If we institute more comprehensive recycling collections, though, how can we be sure everyone participates? Some businesses and homes in Durham already reduce waste and recycle aggressively, but many still are throwing everything "away". Many communities have decided to adopt "pay as you throw" fees in which each home and business pays for the full cost of their solid waste collection and disposal, based on how much they waste. If one printing company fills up a garbage dumpster per week, they pay accordingly, while another printer that recycles all of their paper scrap avoids the waste fees and sometimes even earns recycling revenues. At the residential level, pay-as-you-throw programs need to provide credits for fixed or low income residents to help assure that the fees do not make the tax structure more regressive. Everyone has the opportunity to cut waste costs by reducing their waste at the source and recycling.

Other cities have made recycling a mandatory civic duty – like stopping at stop signs. Easy recycling opportunities are provided for all and all are expected to participate. Homes and businesses that mix their recyclables into waste containers are generating more expenses and environmental liabilities and are cited and fined accordingly. Already, the city has taken this type of initiative with one material – cardboard. Businesses are provided with free cardboard recycling dumpster collections and if commercial garbage trucks dump waste loads at the landfill including large amounts of cardboard, they are double charged tipping fees.

If we provide strong economic incentives, civic requirements, and thorough education, Durham residents will respond by recycling, composting and reusing more and reducing waste at the source. But how will we pay for the new recovery efforts? One way would be to cut back on mixed solid waste collections, once we all have the opportunity to recover the majority of our materials. In my household and home office, only about 15% of our discarded materials goes into the garbage roll out cart, the rest are recycled or composted. At that rate, once per month mixed waste collection would be quite sufficient.

Currently, much of the city’s revenue to support solid waste and recycling programs comes from the tipping fees charged at the landfill, along with property taxes. As of January 1, 1998, state law will require all unlined landfills, including Durham’s, to close. We will have to find a new way to fund our discarded materials system. Reduced mixed solid waste collection and disposal costs, higher recycling and composting revenues, property taxes, and pay-as-you-throw fees can all be part of the mix to address this fiscal shortfall. Our new financing plan should provide more revenue and less expenses as we reduce waste. Unfortunately, we now have the counter-productive economic incentive to landfill more so as to collect more tipping fees.

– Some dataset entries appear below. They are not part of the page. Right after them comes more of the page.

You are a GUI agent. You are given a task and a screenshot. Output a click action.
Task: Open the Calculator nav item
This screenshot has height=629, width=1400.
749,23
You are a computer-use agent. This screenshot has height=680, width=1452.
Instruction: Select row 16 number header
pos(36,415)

The added benefits of overcoming our reliance on landfills and fostering a sustainable materials economy can be significant. With the loss of many cigarette manufacturing jobs, Durham needs new industries that are accessible to skilled blue collar workers. If we keep our scrap commodities separate, many new employment opportunities could be generated in manufacturers using recovered materials, in repair and reuse shops, in processing plants, in soil products companies and in collection programs. By realizing that our "solid waste problem" is really a "commodity manufacturing opportunity," Durham has the chance to develop a win-win solution.

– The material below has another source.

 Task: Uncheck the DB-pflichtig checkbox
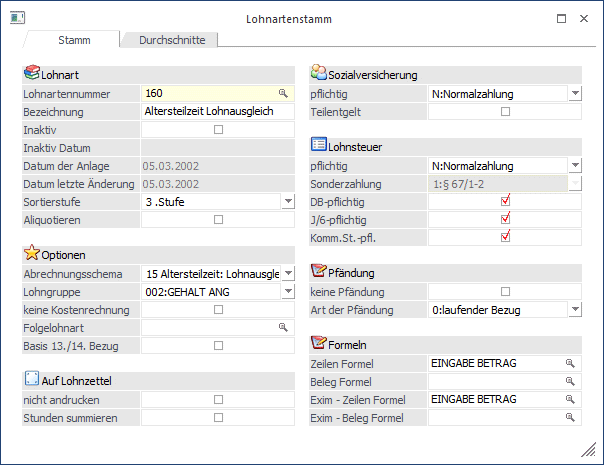point(506,201)
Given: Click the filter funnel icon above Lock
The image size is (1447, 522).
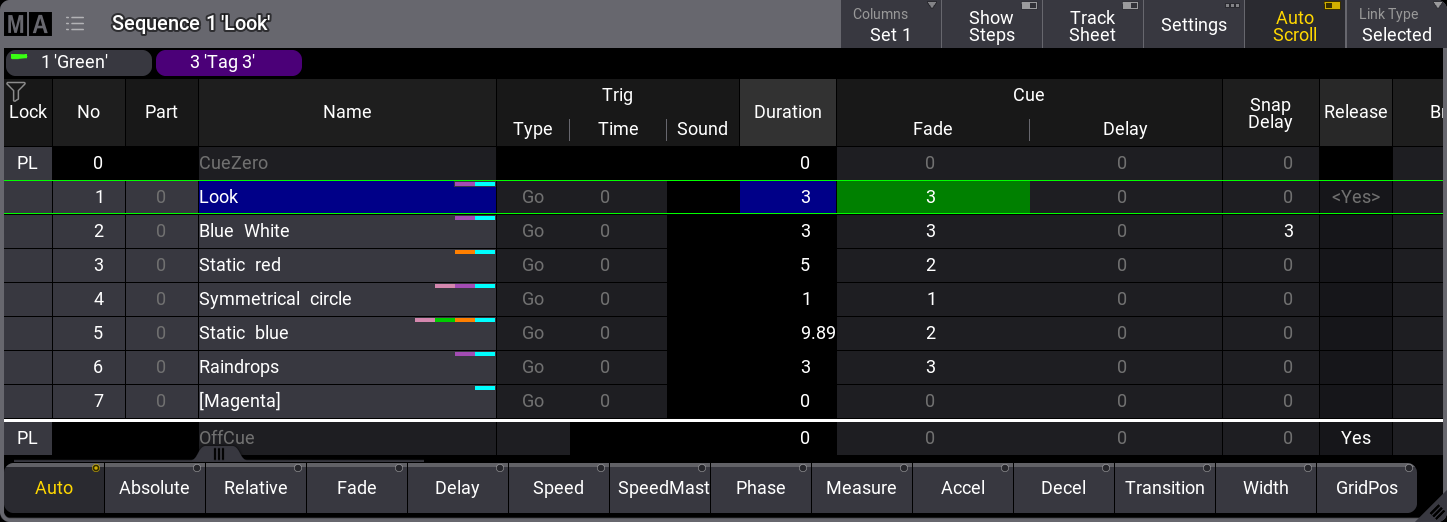Looking at the screenshot, I should (16, 92).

Achieving zero waste will be a challenge for every household and business, and especially for Durham as a whole. But what is the alternative? Accepting the continued community divisiveness, environmental hazards, and expenses of landfilling? Accepting the lost economic and employment opportunities of burying valuable commodities? Surely we can do better. As our parents and grandparents knew and our children remind us -- We can "waste not, want not."